Confisco de bens de cidadãos e empresas norte-americanas
Após a Revolução Cubana de 1959, liderada por Fidel Castro, o novo governo confiscou propriedades, terras e ativos de empresas e cidadãos americanos, avaliados em bilhões de dólares, sem compensação adequada. Este ato foi visto pelos EUA como uma violação dos direitos de propriedade e dos princípios do livre mercado.
Confisco de propriedades e bens de opositores internos
O governo revolucionário também expropriou propriedades, contas bancárias e bens de cubanos que eram contrários à revolução ou que emigraram para os EUA. Isso afetou muitos exilados cubanos, que pressionaram o governo americano a tomar medidas contra o regime.
Não pagamento de empréstimos ao governo americano e instituições internacionais
O governo cubano interrompeu o pagamento de dívidas e empréstimos adquiridos com bancos e instituições dos EUA. Essa decisão prejudicou a confiança econômica entre os países e foi vista como um rompimento das normas de cooperação internacional.

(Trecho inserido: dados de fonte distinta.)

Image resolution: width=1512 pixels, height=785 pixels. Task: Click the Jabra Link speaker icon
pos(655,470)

Aproximação com a União Soviética e aliança ideológica comunista
O alinhamento de Cuba com a União Soviética, em plena Guerra Fria, foi um fator determinante. A nacionalização das empresas americanas foi acompanhada de uma aproximação política e econômica com o bloco socialista, o que aumentou as tensões entre Washington e Havana.
Uso indevido de fundos de parceiros estrangeiros
Exemplos como o financiamento chinês para projetos específicos, como termoelétricas, e o suposto uso indevido desses recursos para outros fins, alimentaram acusações de má gestão e falta de transparência do governo cubano. Isso deteriorou ainda mais sua reputação internacional, inclusive com possíveis parceiros comerciais.

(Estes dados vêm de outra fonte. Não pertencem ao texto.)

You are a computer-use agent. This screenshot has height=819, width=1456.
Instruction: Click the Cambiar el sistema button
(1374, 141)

Repressão política e violações dos direitos humanos
O governo cubano reprimiu severamente dissidentes políticos e adotou medidas autoritárias contra opositores internos, incluindo expropriações, prisões e execuções. O regime foi acusado de violar direitos humanos, o que contribuiu para justificar o bloqueio sob o argumento de defesa da democracia e liberdade.
Pressão de grupos exilados cubanos nos EUA
A forte presença de exilados cubanos, especialmente na Flórida, teve grande influência na política americana. Esses grupos pressionaram o governo dos EUA a adotar uma postura rígida contra o regime castrista, buscando isolar Cuba econômica e politicamente.
Preocupação com a exportação da revolução comunista
Cuba desempenhou um papel ativo em apoiar movimentos revolucionários na América Latina e na África, o que era visto pelos EUA como uma ameaça à estabilidade regional e aos interesses americanos. O bloqueio foi uma tentativa de limitar os recursos de Cuba para essas iniciativas.